Uma das principais armadilhas de qualquer regulação é querer estabelecer o conceito de IA para que seja conceitualmente aplicável também aos novos avanços tecnológicos, o que representa o aprisionamento de uma forma que é dinâmica.
O Conselho da UE já definiu IA como um sistema projetado para operar com um certo nível de autonomia com dados fornecidos para alcançar objetivos definidos pelo ser humano usando o aprendizado para produzir conteúdos, previsões, recomendações ou decisões que influenciam os ambientes com os quais o sistema interage
A regulamentação legal desta tecnologia baseia-se nos diferentes riscos que podem ser distinguidos na sua utilização.
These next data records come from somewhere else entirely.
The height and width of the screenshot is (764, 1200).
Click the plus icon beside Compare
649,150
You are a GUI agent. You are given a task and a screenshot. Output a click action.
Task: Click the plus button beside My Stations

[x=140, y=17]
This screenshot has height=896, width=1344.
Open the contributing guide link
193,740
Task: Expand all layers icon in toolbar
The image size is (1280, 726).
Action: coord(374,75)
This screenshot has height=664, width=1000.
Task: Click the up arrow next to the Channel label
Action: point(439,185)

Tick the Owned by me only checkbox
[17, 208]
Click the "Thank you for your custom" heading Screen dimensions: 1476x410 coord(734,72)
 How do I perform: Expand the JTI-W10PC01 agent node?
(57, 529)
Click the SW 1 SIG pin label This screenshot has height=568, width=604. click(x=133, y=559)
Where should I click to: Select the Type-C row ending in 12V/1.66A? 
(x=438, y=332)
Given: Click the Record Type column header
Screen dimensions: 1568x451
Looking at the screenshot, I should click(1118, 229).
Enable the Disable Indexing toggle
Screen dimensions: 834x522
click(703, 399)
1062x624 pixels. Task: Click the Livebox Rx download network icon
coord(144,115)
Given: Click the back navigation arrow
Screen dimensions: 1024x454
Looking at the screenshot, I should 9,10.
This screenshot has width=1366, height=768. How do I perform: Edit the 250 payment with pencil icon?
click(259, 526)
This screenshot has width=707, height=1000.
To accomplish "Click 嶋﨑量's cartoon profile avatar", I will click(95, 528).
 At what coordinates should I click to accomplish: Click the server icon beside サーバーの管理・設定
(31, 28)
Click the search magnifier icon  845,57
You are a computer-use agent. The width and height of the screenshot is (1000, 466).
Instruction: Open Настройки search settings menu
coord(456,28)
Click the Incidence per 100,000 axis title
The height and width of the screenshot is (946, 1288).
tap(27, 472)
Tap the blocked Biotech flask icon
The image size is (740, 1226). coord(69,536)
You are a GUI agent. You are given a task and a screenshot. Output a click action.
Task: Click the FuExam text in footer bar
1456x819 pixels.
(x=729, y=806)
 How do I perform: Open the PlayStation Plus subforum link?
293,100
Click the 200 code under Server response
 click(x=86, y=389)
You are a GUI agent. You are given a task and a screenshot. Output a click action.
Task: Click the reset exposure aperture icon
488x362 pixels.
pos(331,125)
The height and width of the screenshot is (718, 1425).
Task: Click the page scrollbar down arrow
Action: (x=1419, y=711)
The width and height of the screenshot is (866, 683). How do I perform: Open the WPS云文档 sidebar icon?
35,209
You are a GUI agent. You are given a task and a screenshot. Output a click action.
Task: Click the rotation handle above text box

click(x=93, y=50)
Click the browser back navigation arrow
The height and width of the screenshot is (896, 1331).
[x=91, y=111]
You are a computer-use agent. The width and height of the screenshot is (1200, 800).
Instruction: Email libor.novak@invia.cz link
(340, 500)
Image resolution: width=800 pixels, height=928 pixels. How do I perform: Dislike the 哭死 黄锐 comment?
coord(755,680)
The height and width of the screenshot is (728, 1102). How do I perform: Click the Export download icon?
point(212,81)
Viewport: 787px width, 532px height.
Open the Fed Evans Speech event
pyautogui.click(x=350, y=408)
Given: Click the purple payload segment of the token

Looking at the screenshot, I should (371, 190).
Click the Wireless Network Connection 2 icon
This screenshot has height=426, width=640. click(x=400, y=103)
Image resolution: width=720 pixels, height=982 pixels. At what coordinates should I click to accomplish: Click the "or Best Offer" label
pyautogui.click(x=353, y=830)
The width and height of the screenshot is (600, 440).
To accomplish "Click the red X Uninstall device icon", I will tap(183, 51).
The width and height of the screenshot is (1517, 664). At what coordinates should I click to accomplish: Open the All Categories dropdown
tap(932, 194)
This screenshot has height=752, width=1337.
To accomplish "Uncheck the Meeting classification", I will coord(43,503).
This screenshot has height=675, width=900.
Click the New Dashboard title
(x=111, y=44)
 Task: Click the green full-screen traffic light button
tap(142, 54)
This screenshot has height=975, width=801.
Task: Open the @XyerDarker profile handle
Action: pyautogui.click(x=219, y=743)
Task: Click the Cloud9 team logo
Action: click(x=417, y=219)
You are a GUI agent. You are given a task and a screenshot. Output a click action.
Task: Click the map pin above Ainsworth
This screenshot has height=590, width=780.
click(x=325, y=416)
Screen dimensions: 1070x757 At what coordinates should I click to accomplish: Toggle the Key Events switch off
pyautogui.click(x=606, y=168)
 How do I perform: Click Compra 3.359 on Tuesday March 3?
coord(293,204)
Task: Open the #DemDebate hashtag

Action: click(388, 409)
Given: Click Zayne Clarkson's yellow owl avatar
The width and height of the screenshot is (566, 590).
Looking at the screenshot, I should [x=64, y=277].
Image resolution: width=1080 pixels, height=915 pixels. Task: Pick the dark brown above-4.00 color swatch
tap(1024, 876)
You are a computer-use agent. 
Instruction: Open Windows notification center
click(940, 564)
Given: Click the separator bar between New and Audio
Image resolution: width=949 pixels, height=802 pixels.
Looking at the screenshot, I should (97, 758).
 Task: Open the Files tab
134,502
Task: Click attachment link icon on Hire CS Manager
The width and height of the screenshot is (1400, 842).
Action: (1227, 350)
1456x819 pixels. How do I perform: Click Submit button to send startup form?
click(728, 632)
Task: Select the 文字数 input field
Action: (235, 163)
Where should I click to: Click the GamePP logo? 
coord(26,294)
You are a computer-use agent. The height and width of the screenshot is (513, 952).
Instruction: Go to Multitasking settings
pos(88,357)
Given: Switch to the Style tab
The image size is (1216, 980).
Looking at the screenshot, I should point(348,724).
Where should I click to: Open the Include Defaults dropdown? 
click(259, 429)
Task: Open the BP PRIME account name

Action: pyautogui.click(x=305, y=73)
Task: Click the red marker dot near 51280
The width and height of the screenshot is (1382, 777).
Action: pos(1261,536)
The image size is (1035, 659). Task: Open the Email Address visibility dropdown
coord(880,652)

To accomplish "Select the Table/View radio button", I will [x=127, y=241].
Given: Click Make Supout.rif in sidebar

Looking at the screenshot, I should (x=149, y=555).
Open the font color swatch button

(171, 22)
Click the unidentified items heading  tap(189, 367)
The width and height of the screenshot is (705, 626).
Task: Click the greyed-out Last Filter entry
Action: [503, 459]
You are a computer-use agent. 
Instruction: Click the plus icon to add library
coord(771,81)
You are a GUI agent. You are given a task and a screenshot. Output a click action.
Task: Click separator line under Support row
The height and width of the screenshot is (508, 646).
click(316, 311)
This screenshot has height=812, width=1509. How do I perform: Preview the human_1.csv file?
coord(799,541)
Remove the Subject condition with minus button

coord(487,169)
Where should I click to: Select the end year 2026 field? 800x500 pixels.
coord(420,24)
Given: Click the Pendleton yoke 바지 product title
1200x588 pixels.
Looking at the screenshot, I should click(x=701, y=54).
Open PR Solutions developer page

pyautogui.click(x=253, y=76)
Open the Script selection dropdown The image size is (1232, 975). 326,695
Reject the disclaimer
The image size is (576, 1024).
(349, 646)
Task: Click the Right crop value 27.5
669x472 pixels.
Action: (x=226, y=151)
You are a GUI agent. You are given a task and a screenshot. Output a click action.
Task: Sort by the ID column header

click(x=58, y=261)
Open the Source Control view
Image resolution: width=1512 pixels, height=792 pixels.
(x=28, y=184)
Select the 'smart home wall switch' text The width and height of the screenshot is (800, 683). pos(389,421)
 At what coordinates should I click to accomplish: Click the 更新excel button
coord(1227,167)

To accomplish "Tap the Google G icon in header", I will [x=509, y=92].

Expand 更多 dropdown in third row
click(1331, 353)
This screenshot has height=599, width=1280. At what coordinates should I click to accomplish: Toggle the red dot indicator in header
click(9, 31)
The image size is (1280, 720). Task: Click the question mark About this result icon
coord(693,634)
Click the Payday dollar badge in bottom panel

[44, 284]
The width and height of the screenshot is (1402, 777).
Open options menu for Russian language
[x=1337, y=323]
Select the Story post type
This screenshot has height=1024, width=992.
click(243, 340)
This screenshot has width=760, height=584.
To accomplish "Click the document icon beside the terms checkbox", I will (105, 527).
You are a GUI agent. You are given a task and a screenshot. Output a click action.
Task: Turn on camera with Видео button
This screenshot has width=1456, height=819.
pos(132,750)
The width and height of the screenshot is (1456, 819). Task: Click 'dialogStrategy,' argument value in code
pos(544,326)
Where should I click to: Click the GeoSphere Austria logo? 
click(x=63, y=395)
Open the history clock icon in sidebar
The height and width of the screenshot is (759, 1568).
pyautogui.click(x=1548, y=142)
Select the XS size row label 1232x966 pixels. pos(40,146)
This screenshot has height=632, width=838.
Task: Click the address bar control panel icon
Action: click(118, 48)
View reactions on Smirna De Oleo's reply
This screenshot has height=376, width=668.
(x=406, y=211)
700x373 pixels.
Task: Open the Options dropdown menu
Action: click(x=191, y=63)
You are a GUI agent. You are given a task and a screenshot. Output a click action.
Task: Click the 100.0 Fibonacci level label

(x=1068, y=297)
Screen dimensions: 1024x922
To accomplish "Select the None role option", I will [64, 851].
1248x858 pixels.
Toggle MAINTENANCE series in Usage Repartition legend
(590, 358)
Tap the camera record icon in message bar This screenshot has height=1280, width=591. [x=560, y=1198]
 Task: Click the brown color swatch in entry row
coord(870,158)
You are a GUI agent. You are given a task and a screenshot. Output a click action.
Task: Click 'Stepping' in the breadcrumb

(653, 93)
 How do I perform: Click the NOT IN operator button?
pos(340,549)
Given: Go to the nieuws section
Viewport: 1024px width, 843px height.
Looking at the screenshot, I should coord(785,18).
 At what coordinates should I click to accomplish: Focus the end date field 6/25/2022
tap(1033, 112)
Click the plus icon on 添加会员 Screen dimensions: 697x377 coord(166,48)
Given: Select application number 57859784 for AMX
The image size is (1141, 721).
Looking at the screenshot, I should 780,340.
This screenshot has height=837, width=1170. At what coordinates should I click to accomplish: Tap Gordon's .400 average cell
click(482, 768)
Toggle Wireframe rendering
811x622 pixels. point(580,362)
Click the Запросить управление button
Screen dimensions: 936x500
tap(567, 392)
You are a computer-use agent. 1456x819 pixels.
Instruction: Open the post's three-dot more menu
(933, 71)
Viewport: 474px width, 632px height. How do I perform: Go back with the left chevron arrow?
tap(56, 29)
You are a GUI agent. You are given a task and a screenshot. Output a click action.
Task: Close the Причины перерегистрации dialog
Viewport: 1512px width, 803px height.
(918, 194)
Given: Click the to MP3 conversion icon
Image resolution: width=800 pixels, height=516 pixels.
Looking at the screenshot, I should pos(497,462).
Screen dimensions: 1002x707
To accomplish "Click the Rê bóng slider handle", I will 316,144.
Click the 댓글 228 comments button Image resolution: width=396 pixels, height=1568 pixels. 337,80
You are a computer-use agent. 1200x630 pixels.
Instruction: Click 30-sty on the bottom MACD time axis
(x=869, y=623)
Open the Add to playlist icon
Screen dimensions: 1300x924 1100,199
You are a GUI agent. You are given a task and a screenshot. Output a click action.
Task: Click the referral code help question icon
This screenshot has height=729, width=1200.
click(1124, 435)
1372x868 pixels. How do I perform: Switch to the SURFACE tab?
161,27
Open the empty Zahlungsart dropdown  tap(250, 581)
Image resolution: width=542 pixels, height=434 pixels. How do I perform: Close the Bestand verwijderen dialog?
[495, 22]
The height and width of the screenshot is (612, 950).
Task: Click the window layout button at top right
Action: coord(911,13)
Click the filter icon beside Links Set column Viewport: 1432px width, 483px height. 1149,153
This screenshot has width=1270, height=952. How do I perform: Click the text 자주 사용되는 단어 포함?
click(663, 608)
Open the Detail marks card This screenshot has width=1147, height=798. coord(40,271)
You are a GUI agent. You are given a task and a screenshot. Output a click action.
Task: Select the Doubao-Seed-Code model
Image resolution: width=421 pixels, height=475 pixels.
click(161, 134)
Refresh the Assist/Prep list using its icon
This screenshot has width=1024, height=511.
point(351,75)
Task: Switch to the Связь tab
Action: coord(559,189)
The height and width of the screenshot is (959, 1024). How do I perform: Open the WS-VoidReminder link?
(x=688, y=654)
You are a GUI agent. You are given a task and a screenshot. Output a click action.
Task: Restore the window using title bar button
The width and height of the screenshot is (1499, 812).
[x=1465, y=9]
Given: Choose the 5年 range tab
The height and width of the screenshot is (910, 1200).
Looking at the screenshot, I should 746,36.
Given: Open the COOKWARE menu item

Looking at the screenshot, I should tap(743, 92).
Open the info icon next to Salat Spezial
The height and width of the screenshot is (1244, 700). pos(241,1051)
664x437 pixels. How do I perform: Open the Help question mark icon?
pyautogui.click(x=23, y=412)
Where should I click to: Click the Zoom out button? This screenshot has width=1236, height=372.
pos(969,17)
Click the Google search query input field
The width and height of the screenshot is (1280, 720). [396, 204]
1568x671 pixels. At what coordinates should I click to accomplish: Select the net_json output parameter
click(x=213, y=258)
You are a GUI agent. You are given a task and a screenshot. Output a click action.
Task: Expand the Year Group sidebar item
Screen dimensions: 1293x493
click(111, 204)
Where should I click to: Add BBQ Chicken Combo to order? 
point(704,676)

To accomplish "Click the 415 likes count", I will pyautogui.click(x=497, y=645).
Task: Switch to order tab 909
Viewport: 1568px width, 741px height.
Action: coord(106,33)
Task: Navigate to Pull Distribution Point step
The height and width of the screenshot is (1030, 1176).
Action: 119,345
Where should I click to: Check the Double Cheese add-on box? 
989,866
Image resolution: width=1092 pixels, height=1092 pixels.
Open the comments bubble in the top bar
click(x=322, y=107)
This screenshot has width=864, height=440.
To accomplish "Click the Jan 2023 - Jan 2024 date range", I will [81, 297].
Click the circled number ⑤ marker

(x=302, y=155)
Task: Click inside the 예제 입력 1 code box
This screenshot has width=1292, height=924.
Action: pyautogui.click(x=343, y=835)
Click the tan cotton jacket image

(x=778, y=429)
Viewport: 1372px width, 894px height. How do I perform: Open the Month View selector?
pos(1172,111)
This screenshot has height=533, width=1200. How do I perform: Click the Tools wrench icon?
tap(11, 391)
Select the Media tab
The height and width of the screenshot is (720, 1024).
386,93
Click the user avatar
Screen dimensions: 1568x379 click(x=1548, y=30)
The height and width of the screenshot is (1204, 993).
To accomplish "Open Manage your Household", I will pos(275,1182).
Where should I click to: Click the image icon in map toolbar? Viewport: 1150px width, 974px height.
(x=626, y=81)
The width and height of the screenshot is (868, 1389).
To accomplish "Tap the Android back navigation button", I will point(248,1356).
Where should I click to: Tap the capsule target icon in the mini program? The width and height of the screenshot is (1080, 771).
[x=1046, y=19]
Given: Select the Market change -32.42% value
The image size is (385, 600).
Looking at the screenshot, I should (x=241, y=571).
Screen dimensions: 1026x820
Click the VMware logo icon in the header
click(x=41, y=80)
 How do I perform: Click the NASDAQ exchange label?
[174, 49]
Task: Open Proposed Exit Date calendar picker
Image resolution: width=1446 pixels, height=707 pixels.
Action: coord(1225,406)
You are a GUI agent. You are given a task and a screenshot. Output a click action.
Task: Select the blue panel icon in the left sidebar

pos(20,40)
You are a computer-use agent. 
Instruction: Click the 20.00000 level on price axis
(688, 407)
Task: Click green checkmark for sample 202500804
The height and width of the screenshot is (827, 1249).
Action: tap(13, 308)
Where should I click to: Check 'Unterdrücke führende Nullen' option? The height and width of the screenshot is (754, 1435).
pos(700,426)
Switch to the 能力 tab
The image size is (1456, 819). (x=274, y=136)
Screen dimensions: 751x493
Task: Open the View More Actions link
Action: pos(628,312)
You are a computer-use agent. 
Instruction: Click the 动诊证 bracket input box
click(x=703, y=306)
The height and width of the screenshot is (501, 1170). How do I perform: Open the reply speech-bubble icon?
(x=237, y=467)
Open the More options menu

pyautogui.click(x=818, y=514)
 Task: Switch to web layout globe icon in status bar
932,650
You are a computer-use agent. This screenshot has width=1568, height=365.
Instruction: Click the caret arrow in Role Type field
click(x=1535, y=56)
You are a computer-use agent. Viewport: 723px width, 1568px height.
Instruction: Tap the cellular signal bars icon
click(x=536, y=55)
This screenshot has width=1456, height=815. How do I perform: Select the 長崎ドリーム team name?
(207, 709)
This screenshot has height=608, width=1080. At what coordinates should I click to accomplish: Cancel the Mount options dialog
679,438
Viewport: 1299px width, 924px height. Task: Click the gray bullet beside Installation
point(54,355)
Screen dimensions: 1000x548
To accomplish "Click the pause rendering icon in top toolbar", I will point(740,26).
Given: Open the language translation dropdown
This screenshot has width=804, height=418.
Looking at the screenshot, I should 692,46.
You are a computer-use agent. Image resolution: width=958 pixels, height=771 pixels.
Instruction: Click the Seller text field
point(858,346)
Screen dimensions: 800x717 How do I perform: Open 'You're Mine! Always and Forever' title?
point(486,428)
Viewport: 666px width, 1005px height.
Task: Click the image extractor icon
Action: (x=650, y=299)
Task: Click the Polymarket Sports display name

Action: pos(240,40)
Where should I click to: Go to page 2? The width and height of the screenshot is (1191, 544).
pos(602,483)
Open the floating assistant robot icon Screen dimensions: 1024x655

O regulamento estabelece um risco inaceitável e, por conseguinte, proíbe a utilização de sistemas contrários aos valores fundamentais da UE.
Entre essas proibições está o uso de técnicas subliminares com o objetivo de alterar o comportamento das pessoas; sistemas que explorem as vulnerabilidades de um grupo específico de pessoas, ou o uso de sistemas de identificação biométrica remota em tempo real em espaços acessíveis ao público por autoridades responsáveis pela prevenção, investigação, detecção ou repressão de crimes.
Outro pilar do futuro padrão é considerar uma série de sistemas de IA como de alto risco, desde que atendam a duas condições. Em primeiro lugar, devem ser componentes de segurança dos produtos abrangidos pela legislação, tais como máquinas, brinquedos, barcos, equipamento de proteção entre outros. Os sistemas de alto risco incluem, entre outros, aqueles destinados à seleção de empregos ou ao acesso a serviços públicos essenciais.
O Conselho Europeu introduziu uma nova categoria chamada sistemas de IA de uso geral que executam funções genéricas, como reconhecimento de imagem e fala, geração de áudio e vídeo, detecção de padrões e fornecem respostas a perguntas como o ChatGPT.
Em um caso julgado na Espanha, o magistrado García Marcos garante que “os provedores desses sistemas terão que ser submetidos ao procedimento de verificação previsto para IA de alto risco”, garantindo que seus usuários sejam informados de que interagem com um sistema de inteligência artificial. Lembro que a Itália foi o primeiro país a proibir o uso do ChatGPT porque não tem uma base legal para a coleta de dados e também está aberto a menores.